2022 gab es auch einige abstruse Ideen für Maßnahmen gegen den Ärztemangel – erinnern Sie sich? Natürlich, zum einen schwappt immer wieder refluxartig die Forderung hoch, dass wir mehr Medizin-Studienplätze brauchen. Manche träumen sogar von einer Verdoppelung der Studienplätze. Das ist Nonsens. Das zeigt, dass die Politik noch immer nicht begriffen hat, worum es im Kampf gegen den Ärztemangel geht. Wir müssen zuerst einmal schauen, dass wir jene, die derzeit bei uns ausgebildet werden, mit attraktiven Angeboten in Österreich halten. Und ich erinnere mich auch an die völlig abstruse Idee von Wiens Gesundheitsstadtrat Peter Hacker, sozusagen eine Zwangsverpflichtung für Spitalsärzte einzuführen und diese zu zwingen, nach ihrer Ausbildung in öffentlichen Wiener Spitälern weitere Jahre im öffentlichen Spitalssystem arbeiten zu müssen – derartige Versklavungs-Phantasien sind kontraproduktiv und habe ich persönlich auf das Schärfste zurückgewiesen. Das treibt die jungen Mediziner nur schneller weg – und das von Anfang an. Hier sind freiwillige Stipendien sicherlich ein besserer Ansatz.

- **Aufgabenstellung**:
Geben Sie an, wer laut dem Textauszug über den Ärztemangel eine Zwangsverpflichtung für Spitalsärzte einführen wollte.

- **Untersuchte Datensätze**:
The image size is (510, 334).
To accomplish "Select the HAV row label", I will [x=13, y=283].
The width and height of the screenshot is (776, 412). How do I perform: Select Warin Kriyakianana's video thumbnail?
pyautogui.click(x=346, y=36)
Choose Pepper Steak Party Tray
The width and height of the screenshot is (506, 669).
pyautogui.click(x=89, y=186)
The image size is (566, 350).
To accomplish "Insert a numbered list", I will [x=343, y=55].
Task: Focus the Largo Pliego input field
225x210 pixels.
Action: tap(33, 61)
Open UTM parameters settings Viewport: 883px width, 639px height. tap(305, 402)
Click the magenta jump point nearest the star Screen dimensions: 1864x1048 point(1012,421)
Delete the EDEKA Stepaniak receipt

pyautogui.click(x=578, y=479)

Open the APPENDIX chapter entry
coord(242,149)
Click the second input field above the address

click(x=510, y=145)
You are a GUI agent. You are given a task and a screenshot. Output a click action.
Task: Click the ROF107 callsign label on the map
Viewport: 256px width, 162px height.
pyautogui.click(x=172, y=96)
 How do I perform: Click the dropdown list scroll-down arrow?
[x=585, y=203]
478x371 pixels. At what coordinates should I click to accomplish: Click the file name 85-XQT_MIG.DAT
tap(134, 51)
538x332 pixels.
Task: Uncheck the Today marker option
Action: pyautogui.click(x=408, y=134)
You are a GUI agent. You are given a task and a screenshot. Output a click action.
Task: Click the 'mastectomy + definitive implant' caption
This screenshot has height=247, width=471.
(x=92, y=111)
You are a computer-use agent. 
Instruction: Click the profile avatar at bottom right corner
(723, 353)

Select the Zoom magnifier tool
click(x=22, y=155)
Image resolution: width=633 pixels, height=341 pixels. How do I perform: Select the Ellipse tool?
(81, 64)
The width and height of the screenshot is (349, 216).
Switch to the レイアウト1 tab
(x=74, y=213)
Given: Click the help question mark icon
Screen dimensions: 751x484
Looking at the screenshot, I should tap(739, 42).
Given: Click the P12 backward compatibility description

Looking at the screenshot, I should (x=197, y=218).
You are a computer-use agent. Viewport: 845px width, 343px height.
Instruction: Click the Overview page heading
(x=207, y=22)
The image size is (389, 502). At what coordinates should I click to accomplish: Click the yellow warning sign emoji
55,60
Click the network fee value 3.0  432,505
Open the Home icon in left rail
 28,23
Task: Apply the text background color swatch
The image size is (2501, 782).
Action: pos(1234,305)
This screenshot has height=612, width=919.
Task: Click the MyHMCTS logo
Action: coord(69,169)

- **Lösung**:
Wiens Gesundheitsstadtrat Peter Hacker.